Not A Typical Show

Atypical is a Netflix original show which debuted its third season on November 1st, 2019, about how being normal is overrated and how it features LGBTQ+ representation.

 

The series Atypical is about a teenager, Sam, who’s a nineteen-year-old on the spectrum, and his erratic journey through romance and school. The third, newest season is heavily based on his college experience and figuring out romance. Although the portrayal of autism in the media is usually heavily false, the depiction of Sam having a sensory overload as a police officer is confronting him shows the daily, troublesome occurrences people with autism face because of others’ oblivious, uneducated, and critical eyes. Various scenes in the sitcom display what life is like for teenagers on the spectrum, allowing people to become educated on the topic and not see people with autism as any different from themselves. In addition, a mother and father are characters with side stories in the sitcom who face their own issues of marriage, self-discovery, and helping their children through the hardships of adolescents. Their children include the previously mentioned Sam and his teenage sister, Casey, who is a dignitary in track and faces confusion about her sexuality throughout her high school experience.

 

In the last episode of Season 2, Casey and her friend Izzy have an intimate moment and later establish their relationship in season three after kissing in a drama-filled scene. Izzy struggles to feel comfortable in their relationship due to never dating a girl and the idealized, traditionally straight relationships seen everywhere else. This same-sex love story is rarely portrayed, even in modern media. It displays the struggle of people coming to terms with their sexuality, even in an accepting setting due to internalized prejudice. In addition, two girls in a relationship is fetishized and frowned upon by society still, or just not automatically normalized. The relationship is refreshing as the illustration of a lesbian couple is ordinary in the show, like how heterosexual couples in shows are. The LGBTQ+ community should see themselves in the media as much as straight people do, and the expanding of LGBTQ+ storylines, such as the one in Atypical, is allowing that.

 

The actor who plays Casey, Bridgette Lundy-Paine, came out as non-binary as they’ve always felt “a little bit boy, little bit girl, little bit neither.” Having a non-binary actor play an LGBTQ+ character has made the community feel visible and acknowledged.

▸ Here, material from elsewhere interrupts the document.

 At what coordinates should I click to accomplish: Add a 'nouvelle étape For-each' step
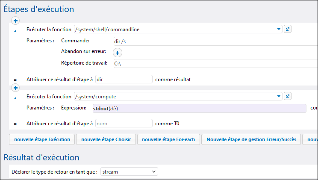pos(168,139)
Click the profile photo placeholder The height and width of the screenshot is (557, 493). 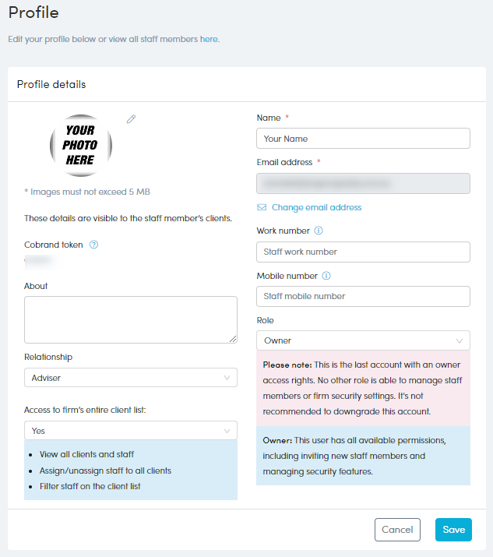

Lundy-Paine stated that people have contacted them about gaining the courage to come out to their family, friends, and themselves as LGBTQ+ due to their vocalization about their sexual identity. Atypical and Lundy-Paine are just a microcosm in the expanding LGBTQ+ representation seen in media, but are still vital and unmistakable roles in the LGBTQ+ media presence.

 

The quirky, vulnerable Netflix sitcom known as Atypical focuses on accepting the differences of everyone with compassion and provides the LGBTQ+ community their representation not typically seen in mass media.